Let side of square be $a$.

I'm assuming $O$ is the centre of the semi-circle. Also, a line joining vertex $E$ of the equilateral triangle and point $O$ is perpendicular to $BC$. Let that perpendicular intersect the red region at point $O'$. Also let $EB$ and $EC$ intersect the semicircle at $B'$ and $C'$ respectively.

The distance EO is $a - \sqrt{3}a/2$ [height of square - height of eq. triangle]. Also, the distance $EO'$ is $a/2-length(EO)$ which is $\sqrt{3}a/2 - a/2$.

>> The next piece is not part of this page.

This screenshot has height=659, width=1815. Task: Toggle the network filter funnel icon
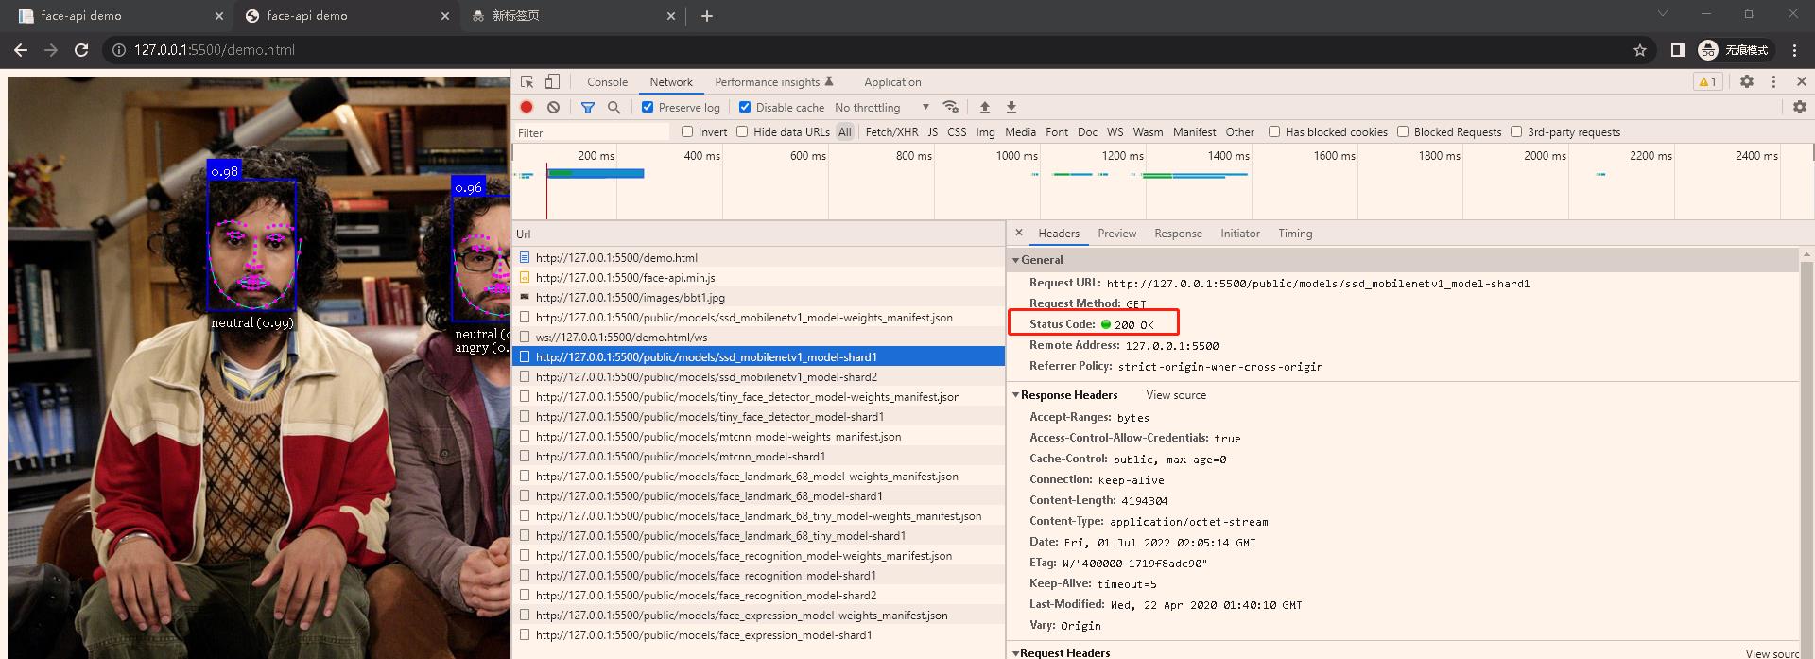[587, 107]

Now construct a triangle $EB'C'$. By symmetry, $EB' = EC'$. Also, the angle $B'EC' = 60^\circ$. Which means the constructed triangle is equilateral. Let height of this equilateral triangle be $h$. I'll show it's calculation later.

Following is the method to calculate area of region $R$ left by removing triangle $EB'C'$ from red region.

The area of the region $R$ can be found out by considering sector $OB'C'$. This sector belongs to the semi-circle. We can calculate the area of the triangle $OB'C'$ since $OB' = a/2$ and $OC' = a/2$ and $B'C' = (2/\sqrt{3})h$. [Since $B'C'$ is side of equilateral triangle $EB'C'$ and $h$ is it's height.]

Since we've got all sides of the triangle, we can calculate the area of the sector $OB'C'$ by applying co-sine rule to find the angle $B'OC'$. Once this area is calculated, subtract it from the area of the triangle $OB'C'$ to get area of region $R$.

To calculate $h$, we first need to find out the length of $EO' - h$: Let's call this $l$. $l$ is equal to radius of semi-circle minus height of $OB'C'$. Find the height in terms of $a$ and $h$ and later solve the the quadratic equation $(EO' - h)^2 = l^2$ for $h$. One root is positive and other is negative. Reject the negative one.

Use the fact $a = 4$ to get a numeric result.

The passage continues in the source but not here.